Clean hydrogen from renewable raw materials
In the game about the energy supply of the future, the cards are being reshuffled. Vegetable oils as a regenerative energy source could make an important contribution - if they didn't tend to form soot and annoying deposits. The detour via the energy carrier hydrogen offers a solution with suitable catalysts. Advertising is only too happy to forget the subtle difference. In her spots, she loudly praises hydrogen as the clean energy source of the future. As a source, mind you, without wasting a thought on where this source gets its bubbling energy from. If the creative minds in the agencies had followed the flow back towards the origins, they would have been amazed to come across completely different sources. The sun, for example, whose energy splits water. Or incinerators that use the chemically stored energy of different substances with catalyzed reactions. The hydrogen comes from their drives, which therefore plays the role of a promising energy carrier – not an energy source.
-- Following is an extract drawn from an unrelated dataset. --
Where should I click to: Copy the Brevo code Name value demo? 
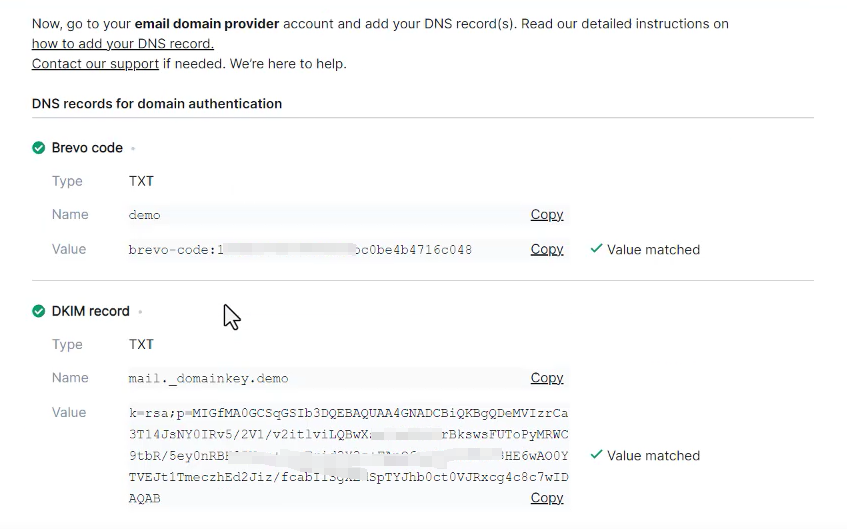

Getting the hydrogen is therefore an important goal of a sustainable energy strategy. And at this point there is still a lot to do for the present. For example, when extracting the gas from important regenerative raw materials such as vegetable oils or liquefied biomass. It is true that there are already several methods for using the mixtures of hydrocarbon compounds directly. However, they struggle with an annoying obstacle: part of the carbon settles on the necessary catalysts and clogs their reactive pores.
The solution to the problem could be to first split the oils into hydrogen and carbon oxides. But here, too, similar difficulties stand in the way of a continuous process, because the required heat of reaction is difficult to transport sufficiently quickly into the material. A hurdle that scientists led by James Richard Salge from the University of Minnesota may have now overcome.
The researchers built a reactor in whose chamber an injection nozzle shot fine droplets of soybean oil or biodiesel with a diameter of less than half a millimeter. There, a ceramic foam is waiting for the material, which contains small particles of rhodium-cerium. A good flow of air supplies the whole thing with oxygen. Once the catalyst had reached a starting temperature of around 1000 degrees Celsius with the help of a methane flame, the actually desired conversion processes took place solely with the heat of reaction released in the process. Within milliseconds, the vegetable oils broke down into hydrogen, carbon monoxide, and other small molecules, none of which clogged the catalyst.
So far, Salge and his colleagues have only demonstrated the basic feasibility of the method in their experiments. However, they suspect that because of the high temperature of the catalyst, a wide range of oils and fats would be suitable as starting materials, including even used cooking oil. Any impurities would simply evaporate. And perhaps even pulverized solids could be converted in this way. Although hydrogen would still not be a source of energy, its chances as an energy source in the new millennium would have increased considerably.